Across 243,944 anesthetics in patients with eGFR<60 mL/min, rocuronium–sugammadex use rose from 4.4% to 95.2% (0.5% to 86.9% for eGFR<15), while neostigmine strategies declined. Strategy choice varied substantially by institution and anesthesiologist, highlighting widespread off-label use of sugammadex in severe renal impairment and practice heterogeneity.

Impact: This large multicenter analysis quantifies contemporary neuromuscular reversal practices in renal impairment, informing risk–benefit discussions and highlighting the need for guidance where evidence is limited and label cautions exist.

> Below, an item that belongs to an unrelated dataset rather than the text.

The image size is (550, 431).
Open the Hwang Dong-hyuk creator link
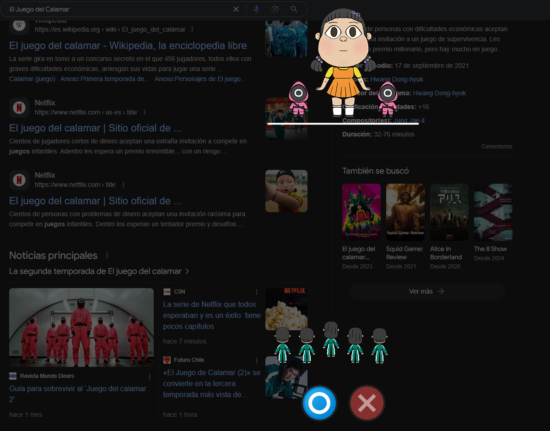[439, 93]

Clinical Implications: Clinicians should recognize the prevalent use of sugammadex in severe renal impairment and consider institutional protocols, shared decision-making, and monitoring for residual blockade, while awaiting outcome-focused studies to refine dosing and safety recommendations.

Key Findings

  • Rocuronium–sugammadex use increased from 4.4% to 95.2% (2016–2022) in eGFR<60 mL/min cases; in eGFR<15 mL/min, from 0.5% to 86.9%.
  • Rocuronium–neostigmine and cisatracurium–neostigmine strategies declined to 4.3% and 0.5%, respectively.
  • Variation in strategy choice was significantly attributable to institution (30.1%) and attending anesthesiologist (22.7%).

Methodological Strengths

  • Very large multicenter registry (243,944 cases) with mixed-effects modeling.
  • Stratified analyses by renal function including eGFR<15 mL/min.

Limitations

  • Retrospective design cannot establish safety/efficacy outcomes of strategy choice.
  • Unmeasured confounders and coding variability across institutions may affect estimates.

Future Directions: Prospective comparative studies to assess clinical outcomes and pharmacokinetics of sugammadex in severe renal impairment, and development of consensus guidance to reduce unwarranted practice variation.

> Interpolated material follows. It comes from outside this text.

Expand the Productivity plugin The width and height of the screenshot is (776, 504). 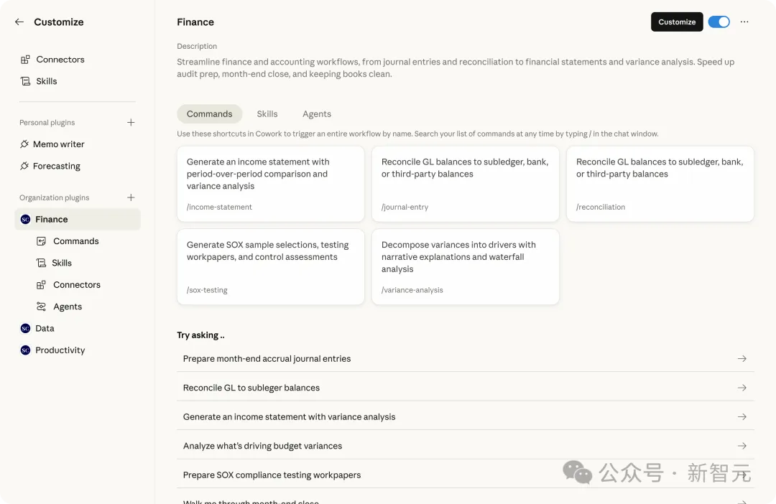coord(60,350)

BACKGROUND: Current practice guidelines do not address the use of neuromuscular blocking and antagonism agents in patients with renal impairment. The U.S. Food and Drug Administration (Silver Spring, Maryland) label for sugammadex advises against use in patients with severe renal impairment (estimated glomerular filtration rate [eGFR] less than 30 ml/min). Using a multicenter electronic health record registry, the authors sought to understand the modern use of neuromuscular blockade and antagonism agents in patients with significant renal impairment (eGFR less than 60 ml/min). METHODS: Data were obtained from the Multicenter Perioperative Outcomes Group (MPOG) registry for adult patients (older than 18 yr) with an eGFR less than 60 ml/min, based on most recent serum creatinine, receiving general anesthesia for a nonrenal transplant procedure with an endotracheal tube between January 1, 2016, and July 31, 2022. Patients were classified into three mutually exclusive blockade and reversal strategies: rocuronium-sugammadex, cisatracurium-neostigmine, and rocuronium-neostigmine. Adjusted incidence of each blockade reversal strategy was established by a multinomial mixed effects model. The contribution of institution, anesthesiologist, and patient or case factors to variation in strategy choice was assessed by multilevel mixed effects models. RESULTS: In 243,944 cases across 5,133 anesthesiologists and 48 institutions, adjusted use of rocuronium-sugammadex increased from 4.4 to 95.2%, rocuronium-neostigmine decreased from 84.7 to 4.3%, and cisatracurium-neostigmine decreased from 10.9 to 0.5%. In patients with an eGFR less than 15 ml/min, rocuronium-sugammadex use increased from 0.5 to 86.9%. Of the variation in choice of rocuronium-sugammadex versus cisatracurium-neostigmine, 30.1% was attributed to the institution, 22.7% to the attending anesthesiologist, and 47.2% to patient/case factors or was unexplained. The adjusted median odds ratio for this choice was 2.5 for clinicians and 3.1 for institutions. CONCLUSION: Rocuronium-sugammadex is the primary neuromuscular blockade-antagonism strategy for patients with moderate and severe renal impairment. Variation in choice is significantly impacted by the institution and attending anesthesiologist providing care.